Amendment to the Southern First Bancshares, Inc. 2020 Equity Incentive Plan
Exhibit 10.1
AMENDMENT TO
SOUTHERN FIRST BANCSHARES, INC.
2020 EQUITY INCENTIVE PLAN
ADOPTED BY THE BOARD OF DIRECTORS
January 21, 2025
1.
On the date written above, the Board of Directors of Southern First Bancshares, Inc. (the “Company”) approved this amendment (this “Amendment”) to amend Section 8 of the Southern First Bancshares, Inc. 2020 Stock Incentive Plan (the “Plan”) to provide administrative rules for the grant of restricted stock units under the Plan by adding a new Section 8(a) containing the language below.
“(a)
Restricted Stock Units. Awards of restricted stock units may be granted under this Section 8 of the Plan and denominated in Shares that will be settled, subject to the terms and conditions of the Restricted Stock Units, in cash, Shares, or a combination of both, based upon the Fair Market Value of a specified number of Shares (such Awards referred to as, “Restricted Stock Units” or “RSUs”). RSUs may be granted either alone or in addition to other Awards granted under the Plan. The Administrator shall determine the Eligible Recipients to whom, and the time or times at which, awards of Restricted Stock Units shall be made; the number of Shares to be awarded with respect to an Award of Restricted Stock Units; and the Restricted Period (as defined in Section 7(c) of this Plan) applicable to an Award of Restricted Stock or Restricted Stock Units. Award Agreements with respect to Restricted Stock Units shall be in such form as the Administrator may from time to time approve, and the provisions of Awards of Restricted Stock Units need not be the same with respect to each Participant. An Award of Restricted Stock Units shall be subject to such terms and conditions not inconsistent with the Plan as the Administrator shall impose and shall be evidenced by an Award Agreement.”
2.
The Board of Directors further amended the Plan to delegate authority to the CEO and President of the Company to grant annual Awards of Options under the Plan, as preapproved by the Board, to Eligible Recipients on each February 1, with an Exercise Price equal to the Fair Market Value of the Shares as of such date as well as to certain Eligible Recipients from time to time, by deleting the last paragraph of Section 2 of the Plan and replacing it with the language below.

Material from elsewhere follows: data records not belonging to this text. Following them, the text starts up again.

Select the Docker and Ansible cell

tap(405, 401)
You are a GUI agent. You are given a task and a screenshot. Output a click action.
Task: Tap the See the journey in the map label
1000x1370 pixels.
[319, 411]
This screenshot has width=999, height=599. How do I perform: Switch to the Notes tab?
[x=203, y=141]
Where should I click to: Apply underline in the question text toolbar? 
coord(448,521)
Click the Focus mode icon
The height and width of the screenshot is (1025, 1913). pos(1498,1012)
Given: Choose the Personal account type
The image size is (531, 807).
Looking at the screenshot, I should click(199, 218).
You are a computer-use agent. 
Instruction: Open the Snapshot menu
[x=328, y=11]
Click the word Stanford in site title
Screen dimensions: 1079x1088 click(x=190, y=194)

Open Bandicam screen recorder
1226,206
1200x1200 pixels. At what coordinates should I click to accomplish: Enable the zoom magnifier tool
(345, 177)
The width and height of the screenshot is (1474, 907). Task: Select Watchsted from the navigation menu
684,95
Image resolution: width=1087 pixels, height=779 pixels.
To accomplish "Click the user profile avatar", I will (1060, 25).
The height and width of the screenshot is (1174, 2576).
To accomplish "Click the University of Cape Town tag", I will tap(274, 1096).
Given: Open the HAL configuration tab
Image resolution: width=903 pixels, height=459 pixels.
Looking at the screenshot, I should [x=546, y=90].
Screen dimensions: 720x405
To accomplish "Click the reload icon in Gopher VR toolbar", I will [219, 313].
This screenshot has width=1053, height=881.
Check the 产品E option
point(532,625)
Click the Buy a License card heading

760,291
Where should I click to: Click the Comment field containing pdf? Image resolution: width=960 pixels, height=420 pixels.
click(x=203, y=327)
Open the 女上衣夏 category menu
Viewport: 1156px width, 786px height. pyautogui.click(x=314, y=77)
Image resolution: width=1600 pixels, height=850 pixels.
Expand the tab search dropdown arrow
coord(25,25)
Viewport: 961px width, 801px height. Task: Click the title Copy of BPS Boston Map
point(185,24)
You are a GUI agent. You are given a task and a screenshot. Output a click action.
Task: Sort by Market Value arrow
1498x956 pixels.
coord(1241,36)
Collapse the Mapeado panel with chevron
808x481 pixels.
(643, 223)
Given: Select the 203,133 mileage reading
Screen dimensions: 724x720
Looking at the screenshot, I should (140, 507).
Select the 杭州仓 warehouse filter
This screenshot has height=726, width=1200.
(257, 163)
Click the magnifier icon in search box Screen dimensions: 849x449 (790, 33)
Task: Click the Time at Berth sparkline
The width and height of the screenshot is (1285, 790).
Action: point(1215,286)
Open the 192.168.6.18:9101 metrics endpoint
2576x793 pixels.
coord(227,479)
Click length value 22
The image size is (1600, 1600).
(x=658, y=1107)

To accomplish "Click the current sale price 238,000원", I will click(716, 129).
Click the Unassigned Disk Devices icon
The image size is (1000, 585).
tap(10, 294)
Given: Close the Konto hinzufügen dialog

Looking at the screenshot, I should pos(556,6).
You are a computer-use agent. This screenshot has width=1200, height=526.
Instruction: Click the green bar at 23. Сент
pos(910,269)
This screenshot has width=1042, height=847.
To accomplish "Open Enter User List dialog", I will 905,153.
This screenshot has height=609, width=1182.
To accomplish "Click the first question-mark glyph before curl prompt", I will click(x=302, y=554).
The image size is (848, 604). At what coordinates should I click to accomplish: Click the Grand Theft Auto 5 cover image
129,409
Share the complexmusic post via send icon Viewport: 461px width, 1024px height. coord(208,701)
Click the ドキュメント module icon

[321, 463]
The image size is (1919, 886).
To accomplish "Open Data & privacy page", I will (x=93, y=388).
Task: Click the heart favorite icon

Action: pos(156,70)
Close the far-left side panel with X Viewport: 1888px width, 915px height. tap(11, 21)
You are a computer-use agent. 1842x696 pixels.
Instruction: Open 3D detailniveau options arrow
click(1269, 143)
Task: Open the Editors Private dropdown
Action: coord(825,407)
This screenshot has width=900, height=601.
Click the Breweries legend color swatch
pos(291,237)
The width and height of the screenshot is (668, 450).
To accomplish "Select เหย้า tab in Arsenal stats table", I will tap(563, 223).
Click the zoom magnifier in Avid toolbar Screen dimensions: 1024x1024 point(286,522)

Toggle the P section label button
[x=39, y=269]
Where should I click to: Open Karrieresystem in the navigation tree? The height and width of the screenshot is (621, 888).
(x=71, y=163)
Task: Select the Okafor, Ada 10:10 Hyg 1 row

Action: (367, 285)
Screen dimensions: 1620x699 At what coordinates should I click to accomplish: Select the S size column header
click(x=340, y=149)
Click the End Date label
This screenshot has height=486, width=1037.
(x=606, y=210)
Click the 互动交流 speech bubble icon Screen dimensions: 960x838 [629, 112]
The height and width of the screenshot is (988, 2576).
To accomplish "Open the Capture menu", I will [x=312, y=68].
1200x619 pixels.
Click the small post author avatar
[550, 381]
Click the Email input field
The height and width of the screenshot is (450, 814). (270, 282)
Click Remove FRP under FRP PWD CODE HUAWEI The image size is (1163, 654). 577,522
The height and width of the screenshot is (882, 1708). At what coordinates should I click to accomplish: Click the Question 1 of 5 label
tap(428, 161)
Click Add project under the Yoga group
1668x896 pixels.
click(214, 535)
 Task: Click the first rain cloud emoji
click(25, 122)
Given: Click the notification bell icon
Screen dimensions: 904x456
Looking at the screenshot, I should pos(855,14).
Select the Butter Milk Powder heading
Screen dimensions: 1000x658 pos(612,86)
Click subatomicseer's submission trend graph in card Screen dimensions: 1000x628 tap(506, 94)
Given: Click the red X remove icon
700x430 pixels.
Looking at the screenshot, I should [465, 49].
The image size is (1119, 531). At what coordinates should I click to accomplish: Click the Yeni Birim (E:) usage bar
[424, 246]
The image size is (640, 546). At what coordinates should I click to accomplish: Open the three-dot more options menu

“Notwithstanding the above, and subject to applicable law, the Administrator, in its discretion, may delegate to a committee consisting of the Company’s Chief Executive Officer and the President of the Company all or part of the Administrator’s authority and duties with respect to the granting of Awards. Any such delegation by the Administrator shall include a limitation as to the amount of Stock underlying Awards that may be granted during the period of the delegation and shall contain guidelines as to the determination of the exercise price and the vesting criteria. Such delegation shall include the authority to issue annual grants to Eligible Recipients approved by the Board of Directors pursuant to this paragraph, and which annual grants shall be made on each February 1, or the first business day thereafter, with an Exercise Price equal to the Fair Market Value of the Shares as of such date. In addition, the Administrator delegates to this committee the Administrator’s authority and duties with respect to the granting of Awards to individuals who are (i) not subject to the reporting and other provisions of Section 16 of the Exchange Act and (ii) not members of the delegated committee, provided that such Awards shall be reported to the Administrator at the following month’s board meeting. The Administrator may revoke or amend the terms of a delegation at any time, but such action shall not invalidate any prior actions of the Administrator’s delegate or delegates that were consistent with the terms of the Plan.”
3.
This Amendment shall be effective as of the date set forth above. Except as amended hereby, the Plan shall remain in full force and effect.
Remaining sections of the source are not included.